§ **PROVIDED TEXT**:
════════

UNESCO World Heritage Site
- Part of: Jeju Volcanic Island and Lava Tubes
- Criteria: Natural: (vii), (viii)
- Reference: 1264
- Inscription: 2007 (31st Session)

= Hallasan National Park =

National park in Jeju, South Korea

Hallasan National Park is located on and around the mountain Hallasan in Jeju Province, South Korea. It was designated as the 9th national park in 1970.

Hallasan is a shield volcano that is the highest mountain in South Korea. It was designated a UNESCO Biosphere Reserve in 2002, and a World Heritage Site in 2007.

The park is managed by Jeju Special Self-Governing Province. It is the only out of 22 national parks that is not managed by the Korea National Park Service.

==Trails==
Hallasan has 7 trails: Eorimok Trail (6.8 km), Yeongsil Trail (5.8 km), Seongpanak Trail (9.6 km), Seokgulam Trail (1.5 km), Gwaneumsa Trail (8.7 km), Donnaeko Trail (7 km), and Eoseungsaengak Trail (1.3 km). The longest trail is Seongpanak Trail which takes about 4.5 hours.
- Eorimok Trail (6.8 km): Eorimok Trail Starts from Hallasan National Park's Visitors center (altitude 970 m) and finishes at the South cliff junction (altitude 1,600 m). It takes about 3 hours for a one way trip.

════════

§ **DATA BLOCK**:
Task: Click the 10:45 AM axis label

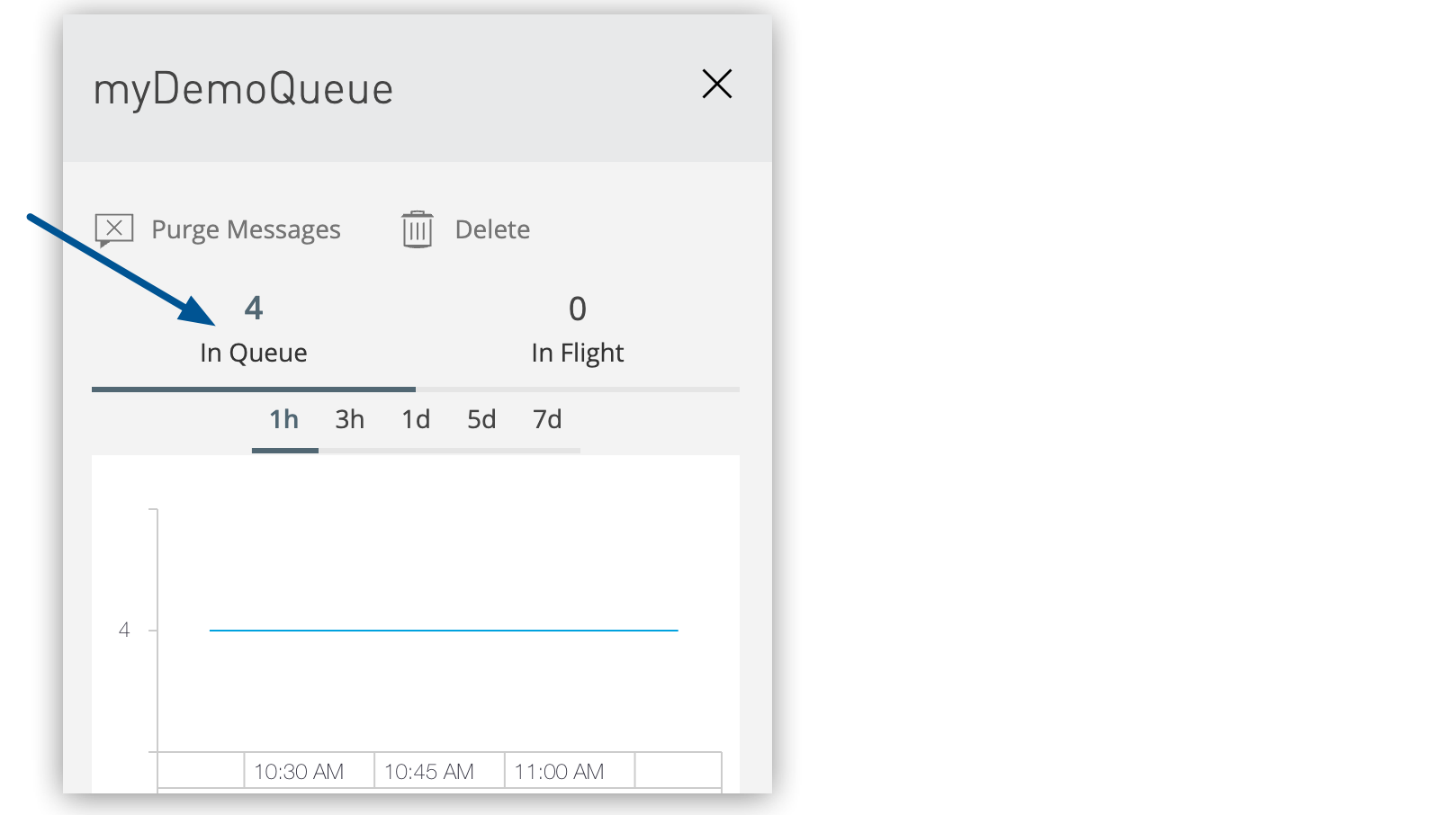Action: (x=429, y=772)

════════

§ **INSTRUCTIONS FOR THE TASK**: Write what comes next in the Hallasan National Park text, starting after its last sentence.

§ **REPLY TO THE EXERCISE**:
- Yeongsil Trail (5.8 km): Yeongsill Trail starts from Yeongsil Management Office (altitude 1,000 m) to South cliff junction. It takes about 3 hours 15 minutes for a one way trip.
- Seongpanak Trail (9.6 km): Seongpanak Trail starts from visitor center to Hallasan Baengnokdam Lake Summit. It takes about 4.5 hours for a one way trip.
- Seokgulam Trail (1.5 km)
- Gwaneumsa Trail (8.7 km): Gwaneumsa Trail starts from Gwaneumsa Campground to Hallasan Baengnokdam Lake Summit. It takes 5 hours for a one way trip.
- Donnaeko Trail (7 km): Donnaeko Trail starts from the Visitor Center(altitude 500m) to the South Cliff Junction. It takes 3.5 hours for a one way trip.
- Eoseungsaengak Trail (1.3 km): Eoseungsaengak Trail starts from Hallasan National Park Visitor Center to Eoseungsaeng-oreum Summit. It takes 30 minutes for a one way trip.

==Topography==
Hallasan comprises 153.112 km^{2} of Jeju Island. It rises 1,950 m above sea level, which means that it is the highest mountain in South Korea. This mountain was formed in the fourth Cenozoic era by the eruption of a volcano. It is mostly composed of basalts. It extends east and west, and it has high and gradual ascent. On the other hand, the south part of the mountain is steep. In the summit, there is a crater lake called "Baekrokdam".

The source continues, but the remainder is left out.